Let me give you another example of the moral choices of our time - the choices your young people must face. I was recently given a diary that was kept by an Israeli girl from fifth to seventh grade. Her writing is thoughtful, observant, full of yearning for peace. She was moved by the hope of peace after the Oslo accords, and devastated when Isaac Rabin, the Israeli prime minister who signed that peace treaty, was killed by a right wing extremist. Bat-Chen was her name, and she was killed by a terrorist attack in the center of Tel-Aviv. After her death, her parents faced a particularly intense version of the moral choices that our times thrust upon us. How should they react to the loss of their daughter? They chose to respond by devoting their lives to encouraging other young people to keep diaries, and to working with Palestinian parents who have also lost children to the endless conflict. As Bat-Chen's mother explained to me, if she and the mother of a dead Palestinian can make peace, anyone can, and everyone must.

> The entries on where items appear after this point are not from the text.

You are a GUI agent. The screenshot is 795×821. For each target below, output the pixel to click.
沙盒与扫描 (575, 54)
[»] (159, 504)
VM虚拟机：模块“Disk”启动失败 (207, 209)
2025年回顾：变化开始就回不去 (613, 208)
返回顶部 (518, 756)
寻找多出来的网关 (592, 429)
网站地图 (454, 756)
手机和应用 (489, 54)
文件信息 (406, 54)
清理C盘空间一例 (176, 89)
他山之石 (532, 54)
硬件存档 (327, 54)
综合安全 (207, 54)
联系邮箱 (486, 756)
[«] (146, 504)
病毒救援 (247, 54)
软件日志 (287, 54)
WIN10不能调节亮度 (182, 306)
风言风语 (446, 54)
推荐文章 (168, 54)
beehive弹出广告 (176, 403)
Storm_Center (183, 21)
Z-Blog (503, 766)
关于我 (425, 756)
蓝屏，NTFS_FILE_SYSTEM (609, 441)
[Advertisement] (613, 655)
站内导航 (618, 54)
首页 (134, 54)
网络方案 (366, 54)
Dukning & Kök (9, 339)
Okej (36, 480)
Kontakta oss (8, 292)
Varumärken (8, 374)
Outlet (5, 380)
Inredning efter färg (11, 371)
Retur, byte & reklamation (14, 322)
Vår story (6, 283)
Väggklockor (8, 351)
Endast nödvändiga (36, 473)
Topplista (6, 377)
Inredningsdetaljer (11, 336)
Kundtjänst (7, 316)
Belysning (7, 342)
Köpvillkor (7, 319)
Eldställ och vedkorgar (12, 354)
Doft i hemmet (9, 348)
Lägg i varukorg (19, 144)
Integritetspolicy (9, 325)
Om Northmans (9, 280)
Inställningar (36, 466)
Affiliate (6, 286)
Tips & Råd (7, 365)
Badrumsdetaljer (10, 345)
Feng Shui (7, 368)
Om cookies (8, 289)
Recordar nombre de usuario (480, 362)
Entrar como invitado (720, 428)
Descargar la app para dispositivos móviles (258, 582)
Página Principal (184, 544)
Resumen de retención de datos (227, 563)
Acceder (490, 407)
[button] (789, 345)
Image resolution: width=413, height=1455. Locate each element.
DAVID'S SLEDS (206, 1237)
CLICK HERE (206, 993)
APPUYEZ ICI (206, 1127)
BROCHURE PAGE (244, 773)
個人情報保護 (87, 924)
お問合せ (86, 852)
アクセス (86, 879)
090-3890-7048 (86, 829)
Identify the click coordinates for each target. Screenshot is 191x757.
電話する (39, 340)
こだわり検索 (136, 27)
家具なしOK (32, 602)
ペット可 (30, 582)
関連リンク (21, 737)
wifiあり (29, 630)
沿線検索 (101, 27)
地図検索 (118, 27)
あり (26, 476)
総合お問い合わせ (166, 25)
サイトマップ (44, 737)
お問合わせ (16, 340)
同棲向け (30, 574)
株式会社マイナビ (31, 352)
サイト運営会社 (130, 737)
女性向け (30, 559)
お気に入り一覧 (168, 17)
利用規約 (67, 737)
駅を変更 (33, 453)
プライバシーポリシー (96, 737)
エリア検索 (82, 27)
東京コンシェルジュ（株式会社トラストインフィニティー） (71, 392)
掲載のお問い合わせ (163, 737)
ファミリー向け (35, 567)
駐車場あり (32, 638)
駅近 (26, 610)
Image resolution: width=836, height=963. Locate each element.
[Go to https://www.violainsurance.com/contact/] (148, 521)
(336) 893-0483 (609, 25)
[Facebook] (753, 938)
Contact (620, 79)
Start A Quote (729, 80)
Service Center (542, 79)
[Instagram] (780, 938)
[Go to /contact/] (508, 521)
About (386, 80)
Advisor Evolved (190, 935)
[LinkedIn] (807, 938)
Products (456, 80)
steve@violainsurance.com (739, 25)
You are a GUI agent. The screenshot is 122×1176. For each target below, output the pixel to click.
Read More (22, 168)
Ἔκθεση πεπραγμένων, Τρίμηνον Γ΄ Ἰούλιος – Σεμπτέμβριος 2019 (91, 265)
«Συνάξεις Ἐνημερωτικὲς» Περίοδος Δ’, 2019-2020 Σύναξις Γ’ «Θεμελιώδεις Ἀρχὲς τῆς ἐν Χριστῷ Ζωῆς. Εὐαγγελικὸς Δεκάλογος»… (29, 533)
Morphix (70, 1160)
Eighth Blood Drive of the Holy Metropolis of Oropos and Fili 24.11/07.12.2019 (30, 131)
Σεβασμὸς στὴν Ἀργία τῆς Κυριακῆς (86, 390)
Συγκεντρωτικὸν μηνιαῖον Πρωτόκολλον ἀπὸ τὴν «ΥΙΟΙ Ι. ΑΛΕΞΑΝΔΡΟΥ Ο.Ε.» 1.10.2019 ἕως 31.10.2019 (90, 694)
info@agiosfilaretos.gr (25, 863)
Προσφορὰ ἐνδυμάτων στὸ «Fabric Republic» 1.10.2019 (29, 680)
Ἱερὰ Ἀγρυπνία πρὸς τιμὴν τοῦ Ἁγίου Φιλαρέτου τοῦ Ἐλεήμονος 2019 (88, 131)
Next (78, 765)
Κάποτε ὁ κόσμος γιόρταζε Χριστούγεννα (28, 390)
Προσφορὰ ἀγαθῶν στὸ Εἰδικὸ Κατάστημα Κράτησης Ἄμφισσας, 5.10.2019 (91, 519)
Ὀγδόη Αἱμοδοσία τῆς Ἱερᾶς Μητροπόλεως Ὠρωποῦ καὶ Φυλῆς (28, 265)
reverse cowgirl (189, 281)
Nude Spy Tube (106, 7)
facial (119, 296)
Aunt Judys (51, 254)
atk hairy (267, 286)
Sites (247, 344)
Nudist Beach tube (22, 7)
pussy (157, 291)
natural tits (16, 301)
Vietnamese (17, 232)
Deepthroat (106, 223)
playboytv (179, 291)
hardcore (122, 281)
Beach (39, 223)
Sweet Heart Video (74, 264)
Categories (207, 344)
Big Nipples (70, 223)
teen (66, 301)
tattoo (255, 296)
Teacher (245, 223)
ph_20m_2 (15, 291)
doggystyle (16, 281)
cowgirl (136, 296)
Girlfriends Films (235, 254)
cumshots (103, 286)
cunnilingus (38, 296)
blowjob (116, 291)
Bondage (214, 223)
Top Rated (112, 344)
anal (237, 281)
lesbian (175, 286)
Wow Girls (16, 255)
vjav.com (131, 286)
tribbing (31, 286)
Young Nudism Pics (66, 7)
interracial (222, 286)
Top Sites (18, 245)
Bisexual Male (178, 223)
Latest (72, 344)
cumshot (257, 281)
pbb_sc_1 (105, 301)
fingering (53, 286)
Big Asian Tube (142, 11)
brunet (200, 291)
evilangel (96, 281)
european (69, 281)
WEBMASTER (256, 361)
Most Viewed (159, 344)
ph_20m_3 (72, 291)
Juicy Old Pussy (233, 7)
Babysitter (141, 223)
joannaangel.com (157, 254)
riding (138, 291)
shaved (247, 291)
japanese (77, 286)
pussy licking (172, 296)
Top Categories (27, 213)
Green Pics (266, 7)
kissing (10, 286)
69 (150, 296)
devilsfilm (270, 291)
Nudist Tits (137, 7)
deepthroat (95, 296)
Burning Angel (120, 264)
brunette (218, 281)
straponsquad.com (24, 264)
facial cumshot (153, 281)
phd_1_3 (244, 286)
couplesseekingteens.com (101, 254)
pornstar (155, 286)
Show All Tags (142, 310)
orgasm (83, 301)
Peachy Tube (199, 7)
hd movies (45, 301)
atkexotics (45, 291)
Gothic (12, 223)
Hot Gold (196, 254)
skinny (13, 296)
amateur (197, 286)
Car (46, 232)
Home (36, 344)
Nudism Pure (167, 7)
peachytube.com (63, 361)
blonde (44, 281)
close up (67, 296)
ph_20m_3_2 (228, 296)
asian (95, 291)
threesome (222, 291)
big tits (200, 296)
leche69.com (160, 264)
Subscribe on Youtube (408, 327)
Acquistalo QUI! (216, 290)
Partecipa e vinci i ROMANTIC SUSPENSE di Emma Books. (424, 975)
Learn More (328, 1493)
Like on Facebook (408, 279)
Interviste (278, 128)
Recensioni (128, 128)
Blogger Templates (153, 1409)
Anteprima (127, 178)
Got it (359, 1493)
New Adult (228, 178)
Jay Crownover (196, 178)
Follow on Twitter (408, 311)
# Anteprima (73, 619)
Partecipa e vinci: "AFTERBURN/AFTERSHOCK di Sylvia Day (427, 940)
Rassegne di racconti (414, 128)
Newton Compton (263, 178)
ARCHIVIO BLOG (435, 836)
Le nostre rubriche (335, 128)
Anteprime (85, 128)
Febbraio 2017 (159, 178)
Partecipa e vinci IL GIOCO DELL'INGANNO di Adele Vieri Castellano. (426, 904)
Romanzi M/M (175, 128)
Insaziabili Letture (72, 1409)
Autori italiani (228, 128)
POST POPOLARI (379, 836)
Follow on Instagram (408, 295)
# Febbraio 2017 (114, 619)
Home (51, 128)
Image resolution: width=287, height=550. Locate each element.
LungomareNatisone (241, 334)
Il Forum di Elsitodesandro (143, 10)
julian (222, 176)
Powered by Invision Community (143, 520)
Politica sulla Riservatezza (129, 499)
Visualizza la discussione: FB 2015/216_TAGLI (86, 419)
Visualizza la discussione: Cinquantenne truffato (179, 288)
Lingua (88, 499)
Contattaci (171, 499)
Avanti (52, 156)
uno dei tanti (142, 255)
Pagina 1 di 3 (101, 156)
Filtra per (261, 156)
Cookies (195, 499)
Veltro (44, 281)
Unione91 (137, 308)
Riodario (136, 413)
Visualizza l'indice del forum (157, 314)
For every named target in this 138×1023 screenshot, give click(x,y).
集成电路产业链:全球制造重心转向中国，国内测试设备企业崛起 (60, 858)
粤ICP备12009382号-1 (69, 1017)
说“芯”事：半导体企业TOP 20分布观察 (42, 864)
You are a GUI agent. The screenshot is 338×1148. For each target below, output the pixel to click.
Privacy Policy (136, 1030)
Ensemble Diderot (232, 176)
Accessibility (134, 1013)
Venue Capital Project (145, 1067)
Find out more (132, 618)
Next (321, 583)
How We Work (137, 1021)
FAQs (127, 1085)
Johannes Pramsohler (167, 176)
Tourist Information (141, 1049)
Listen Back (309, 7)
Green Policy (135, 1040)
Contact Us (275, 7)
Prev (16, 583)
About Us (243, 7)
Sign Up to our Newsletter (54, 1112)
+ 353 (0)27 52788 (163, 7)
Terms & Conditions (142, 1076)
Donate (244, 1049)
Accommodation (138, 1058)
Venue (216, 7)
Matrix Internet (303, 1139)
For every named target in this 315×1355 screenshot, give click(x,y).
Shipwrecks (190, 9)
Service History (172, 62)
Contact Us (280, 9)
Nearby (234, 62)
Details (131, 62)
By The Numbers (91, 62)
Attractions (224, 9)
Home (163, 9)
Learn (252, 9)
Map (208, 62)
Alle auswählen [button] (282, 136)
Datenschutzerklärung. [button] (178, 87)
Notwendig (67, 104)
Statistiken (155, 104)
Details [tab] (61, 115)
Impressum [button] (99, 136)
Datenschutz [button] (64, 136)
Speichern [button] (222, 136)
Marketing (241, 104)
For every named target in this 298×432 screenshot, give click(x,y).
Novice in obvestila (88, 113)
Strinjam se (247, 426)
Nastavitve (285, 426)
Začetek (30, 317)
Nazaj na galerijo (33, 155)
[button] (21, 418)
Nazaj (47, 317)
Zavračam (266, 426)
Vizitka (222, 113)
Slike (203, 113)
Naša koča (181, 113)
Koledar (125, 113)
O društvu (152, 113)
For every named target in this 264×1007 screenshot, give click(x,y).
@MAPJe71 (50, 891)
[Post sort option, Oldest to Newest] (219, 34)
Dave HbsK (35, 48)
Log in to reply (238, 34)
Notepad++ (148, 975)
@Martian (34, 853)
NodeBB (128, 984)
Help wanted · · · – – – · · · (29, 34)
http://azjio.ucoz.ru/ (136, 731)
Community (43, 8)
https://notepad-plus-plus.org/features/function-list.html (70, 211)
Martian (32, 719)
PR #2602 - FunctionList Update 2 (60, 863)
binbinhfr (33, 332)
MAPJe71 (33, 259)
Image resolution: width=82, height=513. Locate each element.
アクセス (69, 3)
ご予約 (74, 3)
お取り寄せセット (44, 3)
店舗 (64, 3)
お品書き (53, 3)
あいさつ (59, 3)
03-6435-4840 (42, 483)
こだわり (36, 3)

The example of Joseph Darby, of Bat-Chen's parents, shows that even now, even in a period of war, a period in which children are killed, even in a time of mindless murder, it is possible to make moral choices. It is possible to resist evil and choose good. As authors we must create, as librarians you must offer, books that will help young people to make those choices.
I can philosophize about these matters. But for young people, for teenagers, they are the moral axes of their lives. They are living their Vietnam now. If we have learned anything from our fervent youth, from our years of living and reading, we must pass it on to them, so they can face their moral challenges. So I urge all of you, when you think of teen read week, when you think of witchcraft, and horror, and evil- of course, give kids the fun they want, the escape they need, the fantasy they crave - but also offer them books that help them to face real evil. Books that lend insight into moral choices in uncertain times. Those may not be the books teenagers know they want, but they may well be the books they need.
And now, to that end, I want to call on your wisdom - can we, here today - come up with a reading list that sharpens a sense of moral choice? Can we think of books that will help the next Joseph Darby to do the right thing, the next relative of a person killed in battle or in a terror attack to fight for reconciliation, not vengeance? That would be, I think, the very best gift to give our teenagers.